### [Data for review]
* * * * *

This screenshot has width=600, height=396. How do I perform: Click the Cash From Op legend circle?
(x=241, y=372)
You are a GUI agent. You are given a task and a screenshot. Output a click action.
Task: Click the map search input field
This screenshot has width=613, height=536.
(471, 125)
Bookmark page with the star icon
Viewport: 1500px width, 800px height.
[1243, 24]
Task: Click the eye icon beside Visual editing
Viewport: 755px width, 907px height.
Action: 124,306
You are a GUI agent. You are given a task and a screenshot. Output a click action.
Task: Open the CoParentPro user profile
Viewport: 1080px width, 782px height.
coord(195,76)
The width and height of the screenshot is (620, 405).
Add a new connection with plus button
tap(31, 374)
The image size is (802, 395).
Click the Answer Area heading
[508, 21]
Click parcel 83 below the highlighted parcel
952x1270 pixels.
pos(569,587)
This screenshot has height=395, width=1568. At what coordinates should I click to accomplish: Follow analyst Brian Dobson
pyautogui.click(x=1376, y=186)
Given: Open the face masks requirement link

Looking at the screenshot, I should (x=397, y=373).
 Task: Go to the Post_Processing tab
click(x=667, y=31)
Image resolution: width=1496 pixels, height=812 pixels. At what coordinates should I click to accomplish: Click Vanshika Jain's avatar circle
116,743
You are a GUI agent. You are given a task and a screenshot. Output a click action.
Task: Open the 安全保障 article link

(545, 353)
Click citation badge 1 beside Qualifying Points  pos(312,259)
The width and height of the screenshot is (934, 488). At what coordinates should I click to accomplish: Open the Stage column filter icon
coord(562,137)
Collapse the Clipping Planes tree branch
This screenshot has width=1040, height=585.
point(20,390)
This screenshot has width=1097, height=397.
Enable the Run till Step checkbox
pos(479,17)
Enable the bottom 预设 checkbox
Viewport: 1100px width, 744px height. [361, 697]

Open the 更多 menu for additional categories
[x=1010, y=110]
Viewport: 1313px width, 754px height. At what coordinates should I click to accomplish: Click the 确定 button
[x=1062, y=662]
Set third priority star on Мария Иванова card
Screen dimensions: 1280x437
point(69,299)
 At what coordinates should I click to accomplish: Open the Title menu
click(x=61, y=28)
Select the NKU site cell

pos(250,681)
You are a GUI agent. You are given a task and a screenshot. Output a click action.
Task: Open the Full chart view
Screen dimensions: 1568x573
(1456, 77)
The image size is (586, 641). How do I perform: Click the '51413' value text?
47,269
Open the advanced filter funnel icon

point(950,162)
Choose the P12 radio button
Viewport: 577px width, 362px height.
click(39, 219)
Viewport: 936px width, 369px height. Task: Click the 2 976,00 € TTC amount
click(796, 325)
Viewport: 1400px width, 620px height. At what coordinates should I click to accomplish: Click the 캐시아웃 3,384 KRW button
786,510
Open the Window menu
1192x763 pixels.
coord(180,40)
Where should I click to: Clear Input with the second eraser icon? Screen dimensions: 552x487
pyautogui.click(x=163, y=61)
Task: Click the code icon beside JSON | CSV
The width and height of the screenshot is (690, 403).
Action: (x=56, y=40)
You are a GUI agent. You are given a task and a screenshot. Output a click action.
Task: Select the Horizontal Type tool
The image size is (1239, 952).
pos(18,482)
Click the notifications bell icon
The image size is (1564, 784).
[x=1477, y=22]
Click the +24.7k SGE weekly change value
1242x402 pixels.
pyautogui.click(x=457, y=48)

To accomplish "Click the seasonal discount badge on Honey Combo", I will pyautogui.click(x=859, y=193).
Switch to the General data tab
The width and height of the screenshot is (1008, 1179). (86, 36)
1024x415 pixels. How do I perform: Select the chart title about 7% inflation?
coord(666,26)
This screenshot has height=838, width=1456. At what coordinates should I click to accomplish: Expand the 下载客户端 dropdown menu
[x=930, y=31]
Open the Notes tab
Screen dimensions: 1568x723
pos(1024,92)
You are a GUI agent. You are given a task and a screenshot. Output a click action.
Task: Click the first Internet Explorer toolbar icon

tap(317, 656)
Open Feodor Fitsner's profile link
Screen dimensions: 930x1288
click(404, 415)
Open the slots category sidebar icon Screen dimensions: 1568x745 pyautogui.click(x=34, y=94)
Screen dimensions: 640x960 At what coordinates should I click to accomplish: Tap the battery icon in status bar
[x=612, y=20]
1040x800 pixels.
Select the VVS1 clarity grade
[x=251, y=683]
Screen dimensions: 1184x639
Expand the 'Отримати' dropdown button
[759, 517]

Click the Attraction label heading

* * * * *

### [What you will do]
Copy out every record again, letter for letter.

### [Answer to the problem]
This screenshot has width=600, height=396. How do I perform: Click the Cash From Op legend circle?
(x=241, y=372)
You are a GUI agent. You are given a task and a screenshot. Output a click action.
Task: Click the map search input field
This screenshot has width=613, height=536.
(471, 125)
Bookmark page with the star icon
Viewport: 1500px width, 800px height.
[1243, 24]
Task: Click the eye icon beside Visual editing
Viewport: 755px width, 907px height.
Action: 124,306
You are a GUI agent. You are given a task and a screenshot. Output a click action.
Task: Open the CoParentPro user profile
Viewport: 1080px width, 782px height.
coord(195,76)
The width and height of the screenshot is (620, 405).
Add a new connection with plus button
tap(31, 374)
The image size is (802, 395).
Click the Answer Area heading
[508, 21]
Click parcel 83 below the highlighted parcel
952x1270 pixels.
pos(569,587)
This screenshot has height=395, width=1568. At what coordinates should I click to accomplish: Follow analyst Brian Dobson
pyautogui.click(x=1376, y=186)
Given: Open the face masks requirement link

Looking at the screenshot, I should (x=397, y=373).
 Task: Go to the Post_Processing tab
click(x=667, y=31)
Image resolution: width=1496 pixels, height=812 pixels. At what coordinates should I click to accomplish: Click Vanshika Jain's avatar circle
116,743
You are a GUI agent. You are given a task and a screenshot. Output a click action.
Task: Open the 安全保障 article link

(545, 353)
Click citation badge 1 beside Qualifying Points  pos(312,259)
The width and height of the screenshot is (934, 488). At what coordinates should I click to accomplish: Open the Stage column filter icon
coord(562,137)
Collapse the Clipping Planes tree branch
This screenshot has width=1040, height=585.
point(20,390)
This screenshot has width=1097, height=397.
Enable the Run till Step checkbox
pos(479,17)
Enable the bottom 预设 checkbox
Viewport: 1100px width, 744px height. [361, 697]

Open the 更多 menu for additional categories
[x=1010, y=110]
Viewport: 1313px width, 754px height. At what coordinates should I click to accomplish: Click the 确定 button
[x=1062, y=662]
Set third priority star on Мария Иванова card
Screen dimensions: 1280x437
point(69,299)
 At what coordinates should I click to accomplish: Open the Title menu
click(x=61, y=28)
Select the NKU site cell

pos(250,681)
You are a GUI agent. You are given a task and a screenshot. Output a click action.
Task: Open the Full chart view
Screen dimensions: 1568x573
(1456, 77)
The image size is (586, 641). How do I perform: Click the '51413' value text?
47,269
Open the advanced filter funnel icon

point(950,162)
Choose the P12 radio button
Viewport: 577px width, 362px height.
click(39, 219)
Viewport: 936px width, 369px height. Task: Click the 2 976,00 € TTC amount
click(796, 325)
Viewport: 1400px width, 620px height. At what coordinates should I click to accomplish: Click the 캐시아웃 3,384 KRW button
786,510
Open the Window menu
1192x763 pixels.
coord(180,40)
Where should I click to: Clear Input with the second eraser icon? Screen dimensions: 552x487
pyautogui.click(x=163, y=61)
Task: Click the code icon beside JSON | CSV
The width and height of the screenshot is (690, 403).
Action: (x=56, y=40)
You are a GUI agent. You are given a task and a screenshot. Output a click action.
Task: Select the Horizontal Type tool
The image size is (1239, 952).
pos(18,482)
Click the notifications bell icon
The image size is (1564, 784).
[x=1477, y=22]
Click the +24.7k SGE weekly change value
1242x402 pixels.
pyautogui.click(x=457, y=48)

To accomplish "Click the seasonal discount badge on Honey Combo", I will pyautogui.click(x=859, y=193).
Switch to the General data tab
The width and height of the screenshot is (1008, 1179). (86, 36)
1024x415 pixels. How do I perform: Select the chart title about 7% inflation?
coord(666,26)
This screenshot has height=838, width=1456. At what coordinates should I click to accomplish: Expand the 下载客户端 dropdown menu
[x=930, y=31]
Open the Notes tab
Screen dimensions: 1568x723
pos(1024,92)
You are a GUI agent. You are given a task and a screenshot. Output a click action.
Task: Click the first Internet Explorer toolbar icon

tap(317, 656)
Open Feodor Fitsner's profile link
Screen dimensions: 930x1288
click(404, 415)
Open the slots category sidebar icon Screen dimensions: 1568x745 pyautogui.click(x=34, y=94)
Screen dimensions: 640x960 At what coordinates should I click to accomplish: Tap the battery icon in status bar
[x=612, y=20]
1040x800 pixels.
Select the VVS1 clarity grade
[x=251, y=683]
Screen dimensions: 1184x639
Expand the 'Отримати' dropdown button
[759, 517]

Click the Attraction label heading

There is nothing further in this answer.